Changing RPI to CPIH Will Have Big Impact on UK Pensions

New inflation gauge will be ‘huge good news for some and huge bad news for others.’

The UK’s recent announcement that it will use a new method for measuring inflation will have “vast consequences” for pension plan sponsors and trustees, even though the change might not occur until 2030, said investment consultant Lane Clark & Peacock (LCP).

In September, the UK Statistics Authority (UKSA) announced that it would align the Retail Prices Index (RPI) measure of inflation with the consumer prices index including owner occupiers’ housing costs (CPIH).  The UK has been using RPI to measure inflation since 1947, but in recent years this has been deemed an inferior determination of inflation compared with CPIH, which was adopted as the government’s lead inflation indicator in 2017.

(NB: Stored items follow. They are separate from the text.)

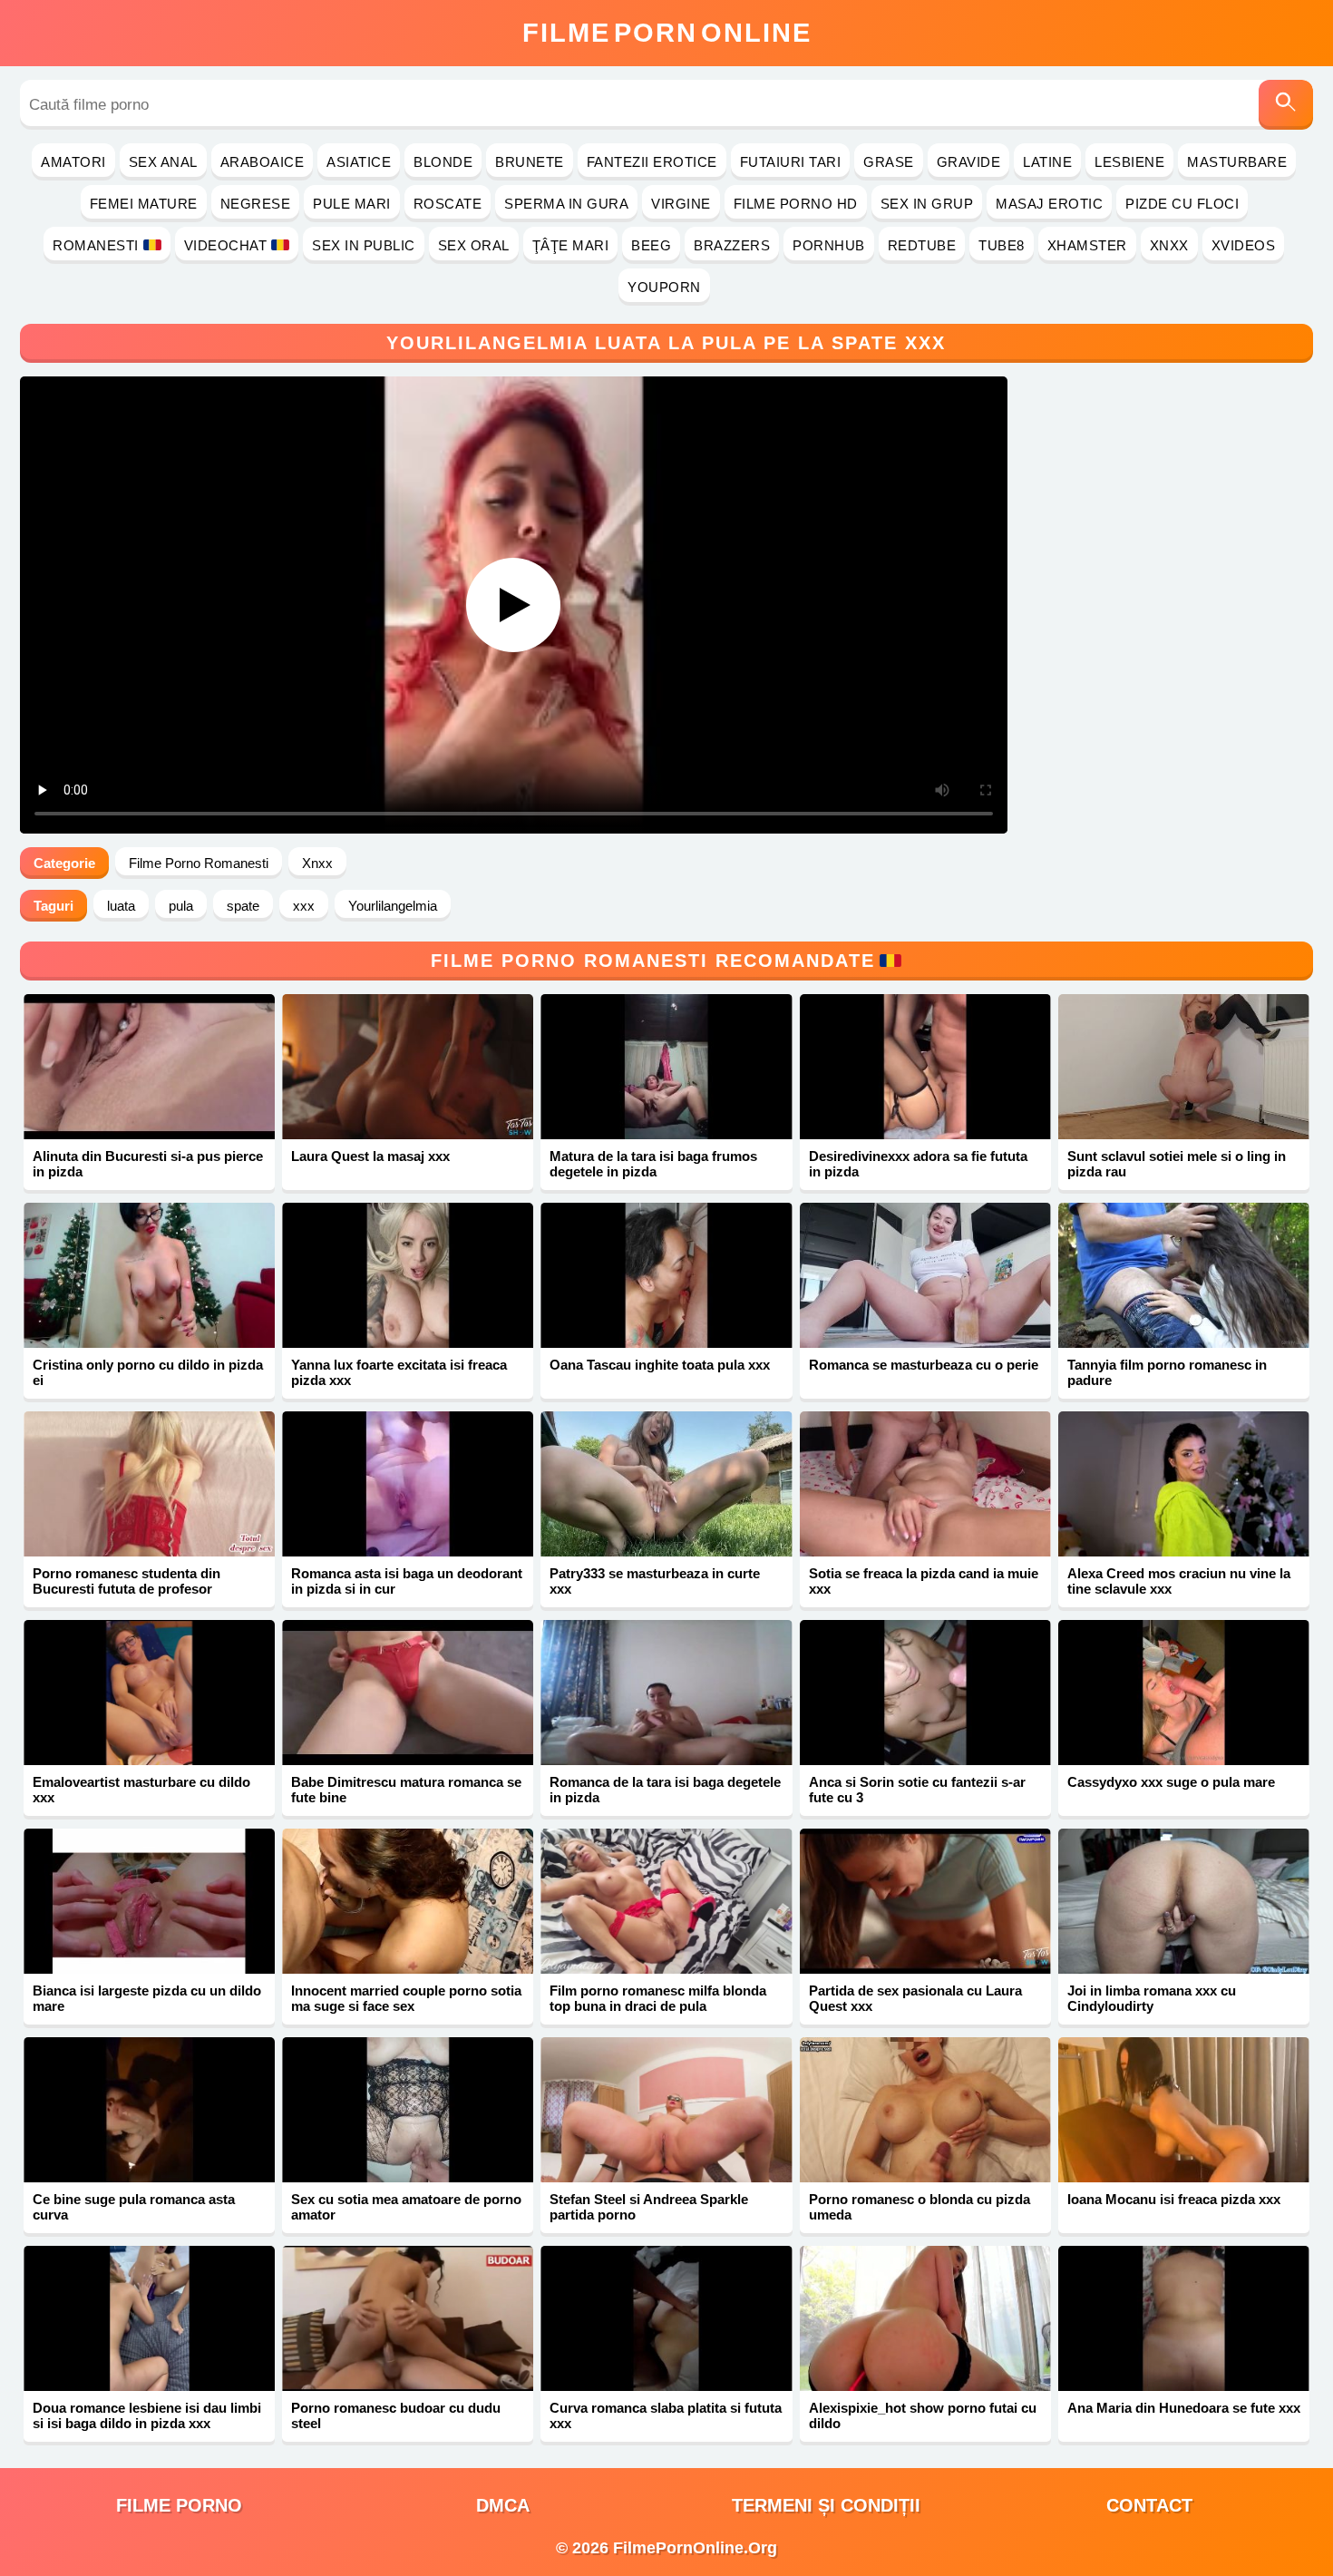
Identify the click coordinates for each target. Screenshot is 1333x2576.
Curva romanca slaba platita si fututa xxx (666, 2415)
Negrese (255, 203)
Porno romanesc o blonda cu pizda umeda (919, 2206)
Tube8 (1001, 245)
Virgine (681, 203)
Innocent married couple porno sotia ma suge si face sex (406, 1998)
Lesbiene (1129, 162)
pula (181, 905)
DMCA (503, 2505)
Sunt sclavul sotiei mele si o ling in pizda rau (1176, 1163)
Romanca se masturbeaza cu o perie (923, 1364)
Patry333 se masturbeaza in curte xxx (655, 1581)
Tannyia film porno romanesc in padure (1167, 1372)
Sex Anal (163, 162)
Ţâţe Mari (570, 245)
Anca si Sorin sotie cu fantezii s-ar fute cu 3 (917, 1789)
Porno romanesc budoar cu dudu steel (396, 2415)
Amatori (73, 162)
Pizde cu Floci (1182, 203)
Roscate (448, 203)
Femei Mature (144, 203)
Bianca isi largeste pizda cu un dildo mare (147, 1998)
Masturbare (1237, 162)
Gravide (969, 162)
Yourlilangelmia (392, 905)
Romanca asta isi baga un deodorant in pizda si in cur (406, 1581)
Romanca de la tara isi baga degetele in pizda (665, 1789)
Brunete (529, 162)
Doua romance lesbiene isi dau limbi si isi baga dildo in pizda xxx (147, 2415)
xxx (304, 905)
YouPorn (664, 287)
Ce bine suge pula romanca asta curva (134, 2206)
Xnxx (1169, 245)
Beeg (651, 245)
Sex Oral (474, 245)
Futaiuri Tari (791, 162)
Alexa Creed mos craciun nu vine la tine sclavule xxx (1178, 1581)
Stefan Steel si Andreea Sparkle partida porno (649, 2206)
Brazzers (732, 245)
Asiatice (358, 162)
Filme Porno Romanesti (198, 863)
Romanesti (96, 245)
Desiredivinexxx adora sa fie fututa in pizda (918, 1163)
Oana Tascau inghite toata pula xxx (660, 1364)
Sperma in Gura (566, 203)
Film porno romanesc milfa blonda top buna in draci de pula (658, 1998)
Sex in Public (363, 245)
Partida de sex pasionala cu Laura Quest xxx (915, 1998)
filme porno (179, 2505)
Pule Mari (352, 203)
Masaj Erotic (1049, 203)
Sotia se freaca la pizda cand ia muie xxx (923, 1581)
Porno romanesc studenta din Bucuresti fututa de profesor (126, 1581)
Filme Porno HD (796, 203)
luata (121, 905)
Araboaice (262, 162)
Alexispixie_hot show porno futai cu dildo (922, 2415)
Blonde (443, 162)
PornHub (829, 245)
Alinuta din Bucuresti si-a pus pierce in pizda (148, 1163)
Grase (888, 162)
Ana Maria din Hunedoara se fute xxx (1183, 2407)
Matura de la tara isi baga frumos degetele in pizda (653, 1163)
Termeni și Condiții (826, 2505)
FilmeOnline (667, 32)
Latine (1047, 162)
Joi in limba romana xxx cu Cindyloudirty (1151, 1998)
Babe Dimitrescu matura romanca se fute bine (406, 1789)
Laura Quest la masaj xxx (370, 1156)
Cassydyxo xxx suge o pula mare (1171, 1782)
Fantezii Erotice (652, 162)
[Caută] (1286, 105)
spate (243, 905)
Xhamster (1087, 245)
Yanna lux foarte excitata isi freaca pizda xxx (399, 1372)
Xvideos (1243, 245)
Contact (1149, 2505)
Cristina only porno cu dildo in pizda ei (148, 1372)
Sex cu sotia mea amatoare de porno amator (406, 2206)
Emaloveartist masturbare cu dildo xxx (141, 1789)
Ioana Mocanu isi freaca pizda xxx (1173, 2199)
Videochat (226, 245)
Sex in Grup (927, 203)
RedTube (922, 245)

CPIH is expected to be around 1% less per year than current RPI, which LCP said is a big difference, and means that defined benefit plan members with RPI-linked increases can expect to receive lower pensions from 2030, or possibly earlier, than they otherwise would have. LCP said actuarial valuations, company accounting, and long-term funding targets will be impacted, while buy-in and buy-out insurers and consolidators may eventually charge less to take on RPI-linked benefits.

“The change will be huge good news for some and huge bad news for others,” Phil Cuddeford, LCP’s head of corporate consulting, said in a statement. “Regardless of the impact for each scheme, sponsors who engage now will be best-insulated from future shock.”

LCP is urging all plan sponsors to consider the issue carefully, particularly if they are involved in any significant pensions action such as buying or selling of index-linked gilts or similar swaps, buy-ins and buy-outs, changing the index used for pension increases, transfer value or pension increase exchange (PIE) exercises, and long-term journey planning.

The firm also said that year-end accounting assumptions for RPI and CPI must be set consistently to avoid unwanted volatility, and sponsors with upcoming year-ends need to address this immediately.

“As year-end approaches, it is important that sponsors keep in mind the upcoming inflationary changes,” said Cuddeford. “The switch may be some way off, but, given that we know it is coming, it would be foolish not to factor this into any decisions being taken now.”

LCP noted other key challenges for corporate sponsors:

  • Ensuring members receive their benefits without compromising shareholder value remains a significant challenge for corporate sponsors.
  • In September, corporate bond yields hit a record low of well below 2% – even lower than the previous all-time record in the aftermath of the Brexit referendum in 2016. For a company with a typical defined benefit plan, this will cause an approximately 20% increase in accounting liabilities.
  • Buy-ins and buy-outs are now becoming much more common than in the past. Each scheme is different, but this is an issue for companies to consider.
  • The International Accounting Standards Board is still considering changes that could bring significant extra liabilities onto the balance sheets of UK companies.
  • Recent IAS19 changes affect how companies account for special events, such as a change in benefits, redundancy exercise or M&A activity. The new rules can make the cost of events such as benefit changes more complex to calculate and harder to predict.